** RECORD SET **
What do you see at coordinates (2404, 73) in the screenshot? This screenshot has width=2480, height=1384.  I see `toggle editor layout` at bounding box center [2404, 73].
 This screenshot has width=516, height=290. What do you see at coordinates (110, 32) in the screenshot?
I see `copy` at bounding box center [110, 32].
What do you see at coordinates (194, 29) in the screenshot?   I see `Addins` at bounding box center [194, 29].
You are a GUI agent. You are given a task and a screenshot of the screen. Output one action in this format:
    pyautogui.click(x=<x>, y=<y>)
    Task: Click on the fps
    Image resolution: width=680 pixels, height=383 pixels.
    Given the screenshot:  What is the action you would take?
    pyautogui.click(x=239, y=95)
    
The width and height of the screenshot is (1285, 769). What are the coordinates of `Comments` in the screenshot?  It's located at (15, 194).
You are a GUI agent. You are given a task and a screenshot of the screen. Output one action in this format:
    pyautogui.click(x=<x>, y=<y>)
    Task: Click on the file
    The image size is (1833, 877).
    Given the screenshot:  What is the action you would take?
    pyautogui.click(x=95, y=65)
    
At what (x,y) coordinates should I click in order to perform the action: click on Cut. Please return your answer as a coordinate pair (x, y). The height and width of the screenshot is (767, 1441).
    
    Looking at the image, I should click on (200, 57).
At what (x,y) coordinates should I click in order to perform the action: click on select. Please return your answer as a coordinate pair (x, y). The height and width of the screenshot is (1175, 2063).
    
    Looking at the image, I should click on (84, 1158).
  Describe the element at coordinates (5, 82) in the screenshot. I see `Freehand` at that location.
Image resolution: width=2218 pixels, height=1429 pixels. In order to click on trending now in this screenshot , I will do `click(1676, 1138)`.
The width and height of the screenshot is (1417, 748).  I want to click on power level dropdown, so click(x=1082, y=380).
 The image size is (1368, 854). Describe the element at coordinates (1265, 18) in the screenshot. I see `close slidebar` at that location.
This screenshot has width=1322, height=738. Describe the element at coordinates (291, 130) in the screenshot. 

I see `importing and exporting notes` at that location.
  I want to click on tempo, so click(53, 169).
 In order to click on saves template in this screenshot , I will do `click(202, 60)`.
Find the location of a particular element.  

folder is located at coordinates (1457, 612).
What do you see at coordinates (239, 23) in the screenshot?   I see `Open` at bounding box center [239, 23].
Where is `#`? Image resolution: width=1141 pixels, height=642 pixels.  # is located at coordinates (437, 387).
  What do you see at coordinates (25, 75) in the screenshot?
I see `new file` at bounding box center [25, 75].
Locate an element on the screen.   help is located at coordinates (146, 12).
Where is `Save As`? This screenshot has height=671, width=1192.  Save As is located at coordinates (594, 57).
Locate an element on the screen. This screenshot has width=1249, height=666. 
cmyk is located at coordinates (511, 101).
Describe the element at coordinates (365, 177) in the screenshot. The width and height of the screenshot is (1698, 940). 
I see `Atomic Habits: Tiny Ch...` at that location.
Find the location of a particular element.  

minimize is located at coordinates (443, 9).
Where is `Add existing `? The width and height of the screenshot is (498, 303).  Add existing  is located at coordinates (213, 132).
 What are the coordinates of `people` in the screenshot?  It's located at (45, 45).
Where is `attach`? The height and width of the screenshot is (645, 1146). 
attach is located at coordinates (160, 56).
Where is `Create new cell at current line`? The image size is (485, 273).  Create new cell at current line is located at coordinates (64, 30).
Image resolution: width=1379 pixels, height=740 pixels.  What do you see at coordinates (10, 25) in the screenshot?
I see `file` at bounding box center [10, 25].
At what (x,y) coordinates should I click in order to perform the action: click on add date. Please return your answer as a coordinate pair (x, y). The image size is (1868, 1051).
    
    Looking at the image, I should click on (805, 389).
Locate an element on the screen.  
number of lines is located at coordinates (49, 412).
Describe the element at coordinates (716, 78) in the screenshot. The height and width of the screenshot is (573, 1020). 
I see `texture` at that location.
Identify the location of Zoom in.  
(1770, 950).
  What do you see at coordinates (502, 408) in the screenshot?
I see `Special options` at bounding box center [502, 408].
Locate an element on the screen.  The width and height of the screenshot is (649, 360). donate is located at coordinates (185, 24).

** WRITTEN EXERCISE **
Put every line of the records above into a Markdown table with the columns Row and Record line. Number the rows in order and leave out blank lines.

** EXERCISE SOLUTION **
| Row | Record line |
|---|---|
| 1 | What do you see at coordinates (2404, 73) in the screenshot? This screenshot has width=2480, height=1384.  I see `toggle editor layout` at bounding box center [2404, 73]. |
| 2 |  This screenshot has width=516, height=290. What do you see at coordinates (110, 32) in the screenshot? |
| 3 | I see `copy` at bounding box center [110, 32]. |
| 4 | What do you see at coordinates (194, 29) in the screenshot?   I see `Addins` at bounding box center [194, 29]. |
| 5 | You are a GUI agent. You are given a task and a screenshot of the screen. Output one action in this format: |
| 6 |     pyautogui.click(x=<x>, y=<y>) |
| 7 |     Task: Click on the fps |
| 8 |     Image resolution: width=680 pixels, height=383 pixels. |
| 9 |     Given the screenshot:  What is the action you would take? |
| 10 |     pyautogui.click(x=239, y=95) |
| 11 | The width and height of the screenshot is (1285, 769). What are the coordinates of `Comments` in the screenshot?  It's located at (15, 194). |
| 12 | You are a GUI agent. You are given a task and a screenshot of the screen. Output one action in this format: |
| 13 |     pyautogui.click(x=<x>, y=<y>) |
| 14 |     Task: Click on the file |
| 15 |     The image size is (1833, 877). |
| 16 |     Given the screenshot:  What is the action you would take? |
| 17 |     pyautogui.click(x=95, y=65) |
| 18 | At what (x,y) coordinates should I click in order to perform the action: click on Cut. Please return your answer as a coordinate pair (x, y). The height and width of the screenshot is (767, 1441). |
| 19 |     Looking at the image, I should click on (200, 57). |
| 20 | At what (x,y) coordinates should I click in order to perform the action: click on select. Please return your answer as a coordinate pair (x, y). The height and width of the screenshot is (1175, 2063). |
| 21 |     Looking at the image, I should click on (84, 1158). |
| 22 |   Describe the element at coordinates (5, 82) in the screenshot. I see `Freehand` at that location. |
| 23 | Image resolution: width=2218 pixels, height=1429 pixels. In order to click on trending now in this screenshot , I will do `click(1676, 1138)`. |
| 24 | The width and height of the screenshot is (1417, 748).  I want to click on power level dropdown, so click(x=1082, y=380). |
| 25 |  The image size is (1368, 854). Describe the element at coordinates (1265, 18) in the screenshot. I see `close slidebar` at that location. |
| 26 | This screenshot has width=1322, height=738. Describe the element at coordinates (291, 130) in the screenshot.  |
| 27 | I see `importing and exporting notes` at that location. |
| 28 |   I want to click on tempo, so click(53, 169). |
| 29 |  In order to click on saves template in this screenshot , I will do `click(202, 60)`. |
| 30 | Find the location of a particular element.   |
| 31 | folder is located at coordinates (1457, 612). |
| 32 | What do you see at coordinates (239, 23) in the screenshot?   I see `Open` at bounding box center [239, 23]. |
| 33 | Where is `#`? Image resolution: width=1141 pixels, height=642 pixels.  # is located at coordinates (437, 387). |
| 34 |   What do you see at coordinates (25, 75) in the screenshot? |
| 35 | I see `new file` at bounding box center [25, 75]. |
| 36 | Locate an element on the screen.   help is located at coordinates (146, 12). |
| 37 | Where is `Save As`? This screenshot has height=671, width=1192.  Save As is located at coordinates (594, 57). |
| 38 | Locate an element on the screen. This screenshot has width=1249, height=666.  |
| 39 | cmyk is located at coordinates (511, 101). |
| 40 | Describe the element at coordinates (365, 177) in the screenshot. The width and height of the screenshot is (1698, 940).  |
| 41 | I see `Atomic Habits: Tiny Ch...` at that location. |
| 42 | Find the location of a particular element.   |
| 43 | minimize is located at coordinates (443, 9). |
| 44 | Where is `Add existing `? The width and height of the screenshot is (498, 303).  Add existing  is located at coordinates (213, 132). |
| 45 |  What are the coordinates of `people` in the screenshot?  It's located at (45, 45). |
| 46 | Where is `attach`? The height and width of the screenshot is (645, 1146).  |
| 47 | attach is located at coordinates (160, 56). |
| 48 | Where is `Create new cell at current line`? The image size is (485, 273).  Create new cell at current line is located at coordinates (64, 30). |
| 49 | Image resolution: width=1379 pixels, height=740 pixels.  What do you see at coordinates (10, 25) in the screenshot? |
| 50 | I see `file` at bounding box center [10, 25]. |
| 51 | At what (x,y) coordinates should I click in order to perform the action: click on add date. Please return your answer as a coordinate pair (x, y). The image size is (1868, 1051). |
| 52 |     Looking at the image, I should click on (805, 389). |
| 53 | Locate an element on the screen.   |
| 54 | number of lines is located at coordinates (49, 412). |
| 55 | Describe the element at coordinates (716, 78) in the screenshot. The height and width of the screenshot is (573, 1020).  |
| 56 | I see `texture` at that location. |
| 57 | Identify the location of Zoom in.   |
| 58 | (1770, 950). |
| 59 |   What do you see at coordinates (502, 408) in the screenshot? |
| 60 | I see `Special options` at bounding box center [502, 408]. |
| 61 | Locate an element on the screen.  The width and height of the screenshot is (649, 360). donate is located at coordinates (185, 24). |